Rice. 2. Three-dimensional reconstruction of the AC on a multislice computed tomogram. The angle of deviation (α) of the inter-valvular triangle of the AC from the plane of the longitudinal section of the ascending aorta. The area of ​​the intervessel triangle and AC regurgitation were also calculated using the formulas:

S

tr.=
p
(
p

a
)(
p

b
)(
p

c
),

S

reg.=π·
r
2,

where S

tr.
- area of ​​a triangle; a
,
b
,
c
- sides of the triangle;
p
is the semi-perimeter of the triangle;
where S
reg.
- area of ​​regurgitation; r
is the radius of regurgitation.

Measurement of the angle of deviation of the inter-valvular triangles of the AC from the plane of the longitudinal section of the aortic root was carried out using multislice computed tomography (MSCT) preparations (see Fig. 2). The base of the inter-valvular triangle is a straight line drawn from the lower point of attachment of one semilunar valve to the aortic wall to the lower point of attachment of the other. The apex of the inter-flap triangle is the upper point of the commissure of the AK flap.

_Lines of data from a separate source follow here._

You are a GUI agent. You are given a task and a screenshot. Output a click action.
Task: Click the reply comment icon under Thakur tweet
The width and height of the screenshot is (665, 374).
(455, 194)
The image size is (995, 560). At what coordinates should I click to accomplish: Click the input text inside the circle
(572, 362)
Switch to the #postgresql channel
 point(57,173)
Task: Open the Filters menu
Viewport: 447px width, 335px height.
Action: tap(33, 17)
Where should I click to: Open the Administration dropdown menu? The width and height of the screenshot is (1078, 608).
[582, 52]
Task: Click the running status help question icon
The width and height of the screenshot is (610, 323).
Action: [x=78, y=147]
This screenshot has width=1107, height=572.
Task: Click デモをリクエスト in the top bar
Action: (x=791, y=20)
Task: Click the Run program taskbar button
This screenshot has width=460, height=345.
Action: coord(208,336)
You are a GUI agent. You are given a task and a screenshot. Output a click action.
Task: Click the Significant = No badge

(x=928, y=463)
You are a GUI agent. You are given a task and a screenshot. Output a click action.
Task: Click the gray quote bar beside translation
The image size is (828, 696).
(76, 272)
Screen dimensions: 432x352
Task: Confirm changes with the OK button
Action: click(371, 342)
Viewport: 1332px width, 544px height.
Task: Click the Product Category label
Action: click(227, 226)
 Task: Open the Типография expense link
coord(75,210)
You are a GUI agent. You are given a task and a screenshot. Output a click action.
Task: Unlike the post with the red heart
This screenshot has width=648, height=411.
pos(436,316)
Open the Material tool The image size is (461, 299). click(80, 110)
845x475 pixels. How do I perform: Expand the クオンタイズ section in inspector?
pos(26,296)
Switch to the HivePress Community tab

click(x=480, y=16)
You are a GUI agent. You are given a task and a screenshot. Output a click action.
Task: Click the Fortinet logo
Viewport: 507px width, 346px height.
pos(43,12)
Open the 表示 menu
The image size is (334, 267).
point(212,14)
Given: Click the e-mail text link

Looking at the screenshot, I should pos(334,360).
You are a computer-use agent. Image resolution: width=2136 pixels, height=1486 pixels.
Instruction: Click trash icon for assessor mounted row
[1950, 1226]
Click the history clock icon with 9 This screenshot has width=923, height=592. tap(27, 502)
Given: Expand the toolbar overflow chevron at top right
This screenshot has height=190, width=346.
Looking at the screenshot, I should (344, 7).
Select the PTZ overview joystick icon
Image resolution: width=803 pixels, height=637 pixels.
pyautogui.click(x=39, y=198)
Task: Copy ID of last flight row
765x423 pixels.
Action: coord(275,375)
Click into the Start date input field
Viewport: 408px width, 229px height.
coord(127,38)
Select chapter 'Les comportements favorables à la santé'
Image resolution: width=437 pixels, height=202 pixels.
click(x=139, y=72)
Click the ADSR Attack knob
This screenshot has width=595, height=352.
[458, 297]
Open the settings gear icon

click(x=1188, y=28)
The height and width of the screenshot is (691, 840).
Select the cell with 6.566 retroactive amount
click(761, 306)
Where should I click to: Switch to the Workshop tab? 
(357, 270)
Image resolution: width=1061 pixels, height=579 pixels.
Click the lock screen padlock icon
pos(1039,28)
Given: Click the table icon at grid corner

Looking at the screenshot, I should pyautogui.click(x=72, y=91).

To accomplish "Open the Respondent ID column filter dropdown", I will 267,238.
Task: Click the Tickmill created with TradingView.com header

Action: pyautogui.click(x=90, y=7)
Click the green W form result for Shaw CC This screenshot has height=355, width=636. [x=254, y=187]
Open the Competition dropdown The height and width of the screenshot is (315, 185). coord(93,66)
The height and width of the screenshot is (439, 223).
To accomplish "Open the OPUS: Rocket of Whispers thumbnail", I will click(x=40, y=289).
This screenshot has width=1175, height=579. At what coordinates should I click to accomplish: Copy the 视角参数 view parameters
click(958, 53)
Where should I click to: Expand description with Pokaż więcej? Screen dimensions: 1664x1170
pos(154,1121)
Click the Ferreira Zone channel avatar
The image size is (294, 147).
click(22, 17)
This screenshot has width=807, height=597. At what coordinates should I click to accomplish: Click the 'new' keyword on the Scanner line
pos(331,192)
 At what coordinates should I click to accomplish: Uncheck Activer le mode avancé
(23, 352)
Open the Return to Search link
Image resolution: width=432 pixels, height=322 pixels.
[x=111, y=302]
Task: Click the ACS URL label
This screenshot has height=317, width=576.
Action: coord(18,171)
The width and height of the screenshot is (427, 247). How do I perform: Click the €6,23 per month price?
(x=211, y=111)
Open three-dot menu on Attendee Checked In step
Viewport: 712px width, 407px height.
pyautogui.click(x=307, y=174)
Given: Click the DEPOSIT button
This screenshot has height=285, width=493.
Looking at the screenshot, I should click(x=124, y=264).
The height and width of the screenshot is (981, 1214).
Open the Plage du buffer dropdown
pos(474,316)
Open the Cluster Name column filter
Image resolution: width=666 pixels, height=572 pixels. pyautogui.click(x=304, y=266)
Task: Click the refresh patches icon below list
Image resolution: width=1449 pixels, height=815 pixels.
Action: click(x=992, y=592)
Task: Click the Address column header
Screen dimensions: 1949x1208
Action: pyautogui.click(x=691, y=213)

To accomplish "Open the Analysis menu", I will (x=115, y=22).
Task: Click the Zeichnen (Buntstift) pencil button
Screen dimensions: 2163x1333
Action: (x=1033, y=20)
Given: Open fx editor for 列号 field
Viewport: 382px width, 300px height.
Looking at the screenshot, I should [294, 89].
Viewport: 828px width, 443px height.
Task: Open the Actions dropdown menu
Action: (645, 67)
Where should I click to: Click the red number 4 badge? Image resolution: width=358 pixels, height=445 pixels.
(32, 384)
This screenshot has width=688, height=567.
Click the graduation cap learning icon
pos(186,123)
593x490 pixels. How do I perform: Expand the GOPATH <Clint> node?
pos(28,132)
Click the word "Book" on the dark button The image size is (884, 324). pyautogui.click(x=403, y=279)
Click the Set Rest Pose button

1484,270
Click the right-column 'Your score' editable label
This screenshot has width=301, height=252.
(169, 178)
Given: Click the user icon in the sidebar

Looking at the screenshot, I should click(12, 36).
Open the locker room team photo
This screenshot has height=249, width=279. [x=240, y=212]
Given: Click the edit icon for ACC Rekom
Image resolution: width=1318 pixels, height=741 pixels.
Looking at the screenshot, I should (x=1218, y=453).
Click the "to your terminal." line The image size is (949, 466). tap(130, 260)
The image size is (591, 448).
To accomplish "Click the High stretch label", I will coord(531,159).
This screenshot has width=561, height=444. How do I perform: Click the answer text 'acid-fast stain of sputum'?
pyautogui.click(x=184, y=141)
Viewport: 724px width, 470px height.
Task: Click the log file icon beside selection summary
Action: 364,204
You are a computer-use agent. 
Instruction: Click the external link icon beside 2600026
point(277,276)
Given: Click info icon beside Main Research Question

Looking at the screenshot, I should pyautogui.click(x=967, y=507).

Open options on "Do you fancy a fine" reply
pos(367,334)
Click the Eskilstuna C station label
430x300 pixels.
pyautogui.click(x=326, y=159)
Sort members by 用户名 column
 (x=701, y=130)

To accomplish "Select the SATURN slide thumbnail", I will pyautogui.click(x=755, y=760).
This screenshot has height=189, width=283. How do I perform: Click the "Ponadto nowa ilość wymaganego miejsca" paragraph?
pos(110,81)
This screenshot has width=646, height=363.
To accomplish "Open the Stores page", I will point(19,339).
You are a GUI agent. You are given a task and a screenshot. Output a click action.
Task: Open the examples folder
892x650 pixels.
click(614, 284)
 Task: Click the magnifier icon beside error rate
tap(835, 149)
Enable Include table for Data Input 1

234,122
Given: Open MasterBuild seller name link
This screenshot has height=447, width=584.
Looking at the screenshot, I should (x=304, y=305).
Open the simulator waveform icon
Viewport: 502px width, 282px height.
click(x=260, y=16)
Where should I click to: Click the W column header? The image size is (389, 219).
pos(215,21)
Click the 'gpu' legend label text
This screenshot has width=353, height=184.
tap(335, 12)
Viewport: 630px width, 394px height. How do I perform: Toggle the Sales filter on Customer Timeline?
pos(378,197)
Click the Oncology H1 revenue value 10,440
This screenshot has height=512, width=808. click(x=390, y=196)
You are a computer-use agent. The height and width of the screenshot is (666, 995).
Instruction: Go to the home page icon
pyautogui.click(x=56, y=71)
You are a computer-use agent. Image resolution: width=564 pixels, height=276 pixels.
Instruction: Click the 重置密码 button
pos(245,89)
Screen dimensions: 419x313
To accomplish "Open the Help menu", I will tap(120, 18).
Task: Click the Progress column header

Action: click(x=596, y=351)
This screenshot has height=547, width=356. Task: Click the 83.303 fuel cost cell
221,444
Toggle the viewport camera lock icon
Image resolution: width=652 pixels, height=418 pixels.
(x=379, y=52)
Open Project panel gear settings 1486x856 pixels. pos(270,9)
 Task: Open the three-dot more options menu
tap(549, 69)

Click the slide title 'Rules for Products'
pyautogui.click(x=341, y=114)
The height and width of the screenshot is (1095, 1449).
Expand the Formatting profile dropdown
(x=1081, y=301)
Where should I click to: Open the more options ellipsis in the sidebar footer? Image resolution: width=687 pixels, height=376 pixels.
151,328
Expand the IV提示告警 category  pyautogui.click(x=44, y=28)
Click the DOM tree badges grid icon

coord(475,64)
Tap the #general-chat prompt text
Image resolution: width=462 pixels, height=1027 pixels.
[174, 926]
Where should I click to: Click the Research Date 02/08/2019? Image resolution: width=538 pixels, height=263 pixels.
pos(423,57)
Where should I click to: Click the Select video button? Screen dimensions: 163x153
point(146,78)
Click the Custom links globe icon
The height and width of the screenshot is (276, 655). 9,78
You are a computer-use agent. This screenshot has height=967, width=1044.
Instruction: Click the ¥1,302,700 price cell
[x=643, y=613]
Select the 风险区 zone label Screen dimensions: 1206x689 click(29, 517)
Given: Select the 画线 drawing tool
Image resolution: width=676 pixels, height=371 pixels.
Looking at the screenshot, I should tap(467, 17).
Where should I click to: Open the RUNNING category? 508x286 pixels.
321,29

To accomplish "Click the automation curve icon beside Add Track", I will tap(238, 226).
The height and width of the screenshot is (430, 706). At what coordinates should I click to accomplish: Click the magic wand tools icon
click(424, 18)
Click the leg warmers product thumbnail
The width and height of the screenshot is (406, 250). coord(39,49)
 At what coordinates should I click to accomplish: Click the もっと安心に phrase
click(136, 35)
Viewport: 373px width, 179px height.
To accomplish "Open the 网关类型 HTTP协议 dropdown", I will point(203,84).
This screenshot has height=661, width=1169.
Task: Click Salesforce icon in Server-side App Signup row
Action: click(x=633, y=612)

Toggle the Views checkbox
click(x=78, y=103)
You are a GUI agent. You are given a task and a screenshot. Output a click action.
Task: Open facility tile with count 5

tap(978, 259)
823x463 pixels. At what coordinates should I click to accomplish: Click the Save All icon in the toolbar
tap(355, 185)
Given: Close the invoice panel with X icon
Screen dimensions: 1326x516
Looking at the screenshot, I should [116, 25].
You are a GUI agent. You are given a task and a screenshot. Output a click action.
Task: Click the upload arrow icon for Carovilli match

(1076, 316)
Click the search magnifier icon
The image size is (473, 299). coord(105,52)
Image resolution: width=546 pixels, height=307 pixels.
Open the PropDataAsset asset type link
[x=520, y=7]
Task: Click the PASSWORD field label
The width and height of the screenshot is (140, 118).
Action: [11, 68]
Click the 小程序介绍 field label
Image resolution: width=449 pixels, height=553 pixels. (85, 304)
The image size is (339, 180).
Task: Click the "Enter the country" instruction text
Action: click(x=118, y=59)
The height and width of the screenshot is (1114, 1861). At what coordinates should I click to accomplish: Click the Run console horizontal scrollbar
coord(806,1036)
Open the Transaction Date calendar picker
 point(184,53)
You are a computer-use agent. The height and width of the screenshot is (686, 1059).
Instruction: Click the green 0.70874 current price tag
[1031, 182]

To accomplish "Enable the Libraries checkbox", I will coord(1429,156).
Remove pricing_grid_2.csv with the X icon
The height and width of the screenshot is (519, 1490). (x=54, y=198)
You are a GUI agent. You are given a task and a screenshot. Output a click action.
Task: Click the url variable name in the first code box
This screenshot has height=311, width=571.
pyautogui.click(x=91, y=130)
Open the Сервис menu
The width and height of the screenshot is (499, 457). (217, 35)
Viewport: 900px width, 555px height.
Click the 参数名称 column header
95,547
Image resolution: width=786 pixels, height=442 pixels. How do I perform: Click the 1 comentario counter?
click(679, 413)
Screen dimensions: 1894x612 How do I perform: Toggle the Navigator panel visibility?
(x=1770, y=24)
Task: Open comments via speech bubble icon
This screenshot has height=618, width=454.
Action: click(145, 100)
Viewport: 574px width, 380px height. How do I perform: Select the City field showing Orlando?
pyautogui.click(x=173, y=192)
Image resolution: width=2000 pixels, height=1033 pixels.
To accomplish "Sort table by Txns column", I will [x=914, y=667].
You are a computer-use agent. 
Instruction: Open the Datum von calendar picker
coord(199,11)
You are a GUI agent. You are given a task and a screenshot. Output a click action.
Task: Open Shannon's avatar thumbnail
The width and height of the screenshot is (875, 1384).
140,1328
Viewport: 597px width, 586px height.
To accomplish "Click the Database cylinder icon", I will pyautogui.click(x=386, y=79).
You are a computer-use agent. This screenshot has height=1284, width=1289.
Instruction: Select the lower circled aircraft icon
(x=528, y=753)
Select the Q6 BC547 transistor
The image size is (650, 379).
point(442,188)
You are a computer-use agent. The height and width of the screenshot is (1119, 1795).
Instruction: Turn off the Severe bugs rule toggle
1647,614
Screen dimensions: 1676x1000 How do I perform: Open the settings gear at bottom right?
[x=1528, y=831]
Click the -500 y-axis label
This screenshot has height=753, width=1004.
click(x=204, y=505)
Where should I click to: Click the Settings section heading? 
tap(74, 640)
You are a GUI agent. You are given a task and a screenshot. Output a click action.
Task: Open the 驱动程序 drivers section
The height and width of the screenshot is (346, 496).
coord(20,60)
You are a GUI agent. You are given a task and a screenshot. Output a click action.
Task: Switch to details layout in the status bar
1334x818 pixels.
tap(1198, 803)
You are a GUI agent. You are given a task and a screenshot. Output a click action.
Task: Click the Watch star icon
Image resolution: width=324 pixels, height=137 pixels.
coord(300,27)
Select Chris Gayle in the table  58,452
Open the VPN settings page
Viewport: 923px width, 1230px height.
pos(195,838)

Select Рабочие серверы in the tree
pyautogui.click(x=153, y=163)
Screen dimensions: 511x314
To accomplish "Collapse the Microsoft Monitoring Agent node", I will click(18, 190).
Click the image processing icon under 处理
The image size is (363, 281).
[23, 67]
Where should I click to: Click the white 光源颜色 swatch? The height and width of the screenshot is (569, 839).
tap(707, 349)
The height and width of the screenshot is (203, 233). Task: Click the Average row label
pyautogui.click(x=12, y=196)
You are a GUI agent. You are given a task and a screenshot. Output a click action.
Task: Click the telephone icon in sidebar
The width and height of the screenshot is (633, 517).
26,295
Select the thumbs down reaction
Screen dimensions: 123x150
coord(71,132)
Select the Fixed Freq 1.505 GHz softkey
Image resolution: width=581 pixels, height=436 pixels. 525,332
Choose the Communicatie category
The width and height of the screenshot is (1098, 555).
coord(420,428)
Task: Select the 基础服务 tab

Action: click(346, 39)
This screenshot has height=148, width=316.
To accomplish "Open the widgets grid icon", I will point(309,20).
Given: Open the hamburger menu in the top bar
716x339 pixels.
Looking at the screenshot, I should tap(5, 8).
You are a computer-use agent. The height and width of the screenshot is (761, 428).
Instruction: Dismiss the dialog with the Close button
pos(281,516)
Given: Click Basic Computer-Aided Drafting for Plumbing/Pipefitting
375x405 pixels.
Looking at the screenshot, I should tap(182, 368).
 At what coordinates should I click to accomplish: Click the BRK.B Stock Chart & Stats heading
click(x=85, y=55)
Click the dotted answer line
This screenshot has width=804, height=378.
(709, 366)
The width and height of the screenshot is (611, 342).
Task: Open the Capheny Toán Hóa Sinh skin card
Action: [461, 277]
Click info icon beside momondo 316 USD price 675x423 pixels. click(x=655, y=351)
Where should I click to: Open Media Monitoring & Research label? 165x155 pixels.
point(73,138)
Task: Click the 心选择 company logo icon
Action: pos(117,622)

After the measurements, the AC valves were assessed for the presence of commissural fenestrations. Particular attention was paid to the areas of the valves at the site of their attachment to the aortic wall and to the apex of the inter-valve triangle. Morphological changes were assessed according to the degree of degenerative changes: degree I - the presence of changes only in the semilunar valves (thinning, discoloration, atherosclerotic changes) without their calcification; II degree - the presence of changes in the semilunar valves (thinning, discoloration, atherosclerotic changes) in combination with fenestrations in the commissural areas of the valves and/or the presence of calcification of the aortic wall; III degree - the presence of changes in the semilunar valves (thinning, discoloration, atherosclerotic changes) in combination with fenestrations in the commissural areas of the valves and the presence of calcification in the inter-valve triangles.

Statistical processing of the obtained data was carried out using the IBM SPSS (Statistical Package for the Social Sciences) program version 20.0 for Windows. The method of multiple logistic regression analysis was used. The level of statistical significance of the differences was taken as 0.05.